I have some type of Screen Bottom Boards on all my five hives. Each Spring n Autumn I pull my colonies/hives down to the SBB just like when I ran solid bottoms to check n clean. I’ve not noticed much other than a dead bee or two (the girls hadn’t carried out yet) n few wax or few larger pollen pellets that didn’t fall thru the screen. I will be doing one (my full autumn) last bottom check this week. Since you’ve mentioned that n this is my first full season with a Flow I’ll double check for your noted concerns n see if mine are likewise this Falll…

Thanks for the note n heads up bro. I learn a lot on here. Keeps me out of too much troubles,

Have a great day,

I don’t run screened bases on all of my hives. in these hives you can get debris (pollen/wax scraps etc.) build up if the hive is sloped towards the back. All my hives slope forward, screened or not, to make sure any moisture collects/drains forward.

Data segment »
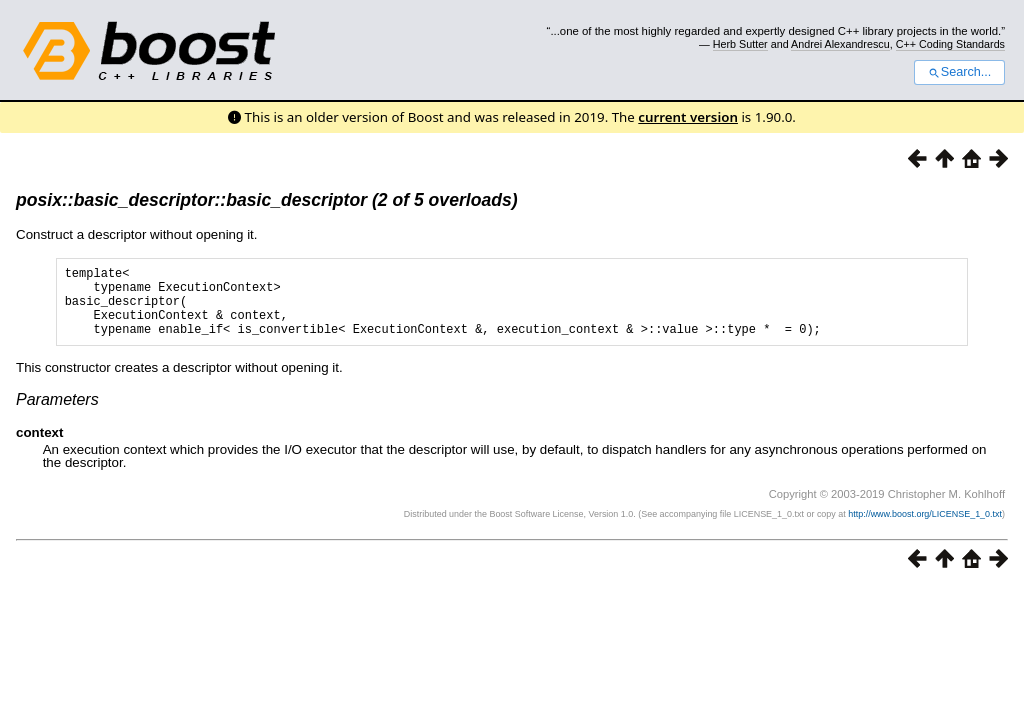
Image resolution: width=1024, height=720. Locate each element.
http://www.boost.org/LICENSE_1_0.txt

To do »
1. Reproduce the text on screened bottom boards word for word, from "I don’t run" to "moisture collects/drains forward.".
2. In the text on screened bottom boards, which way do all the hives of the writer who doesn't run screened bases on every hive slope?

Per-task answers »
1.
I don’t run screened bases on all of my hives. in these hives you can get debris (pollen/wax scraps etc.) build up if the hive is sloped towards the back. All my hives slope forward, screened or not, to make sure any moisture collects/drains forward.

2. They slope forward, so any moisture collects and drains forward.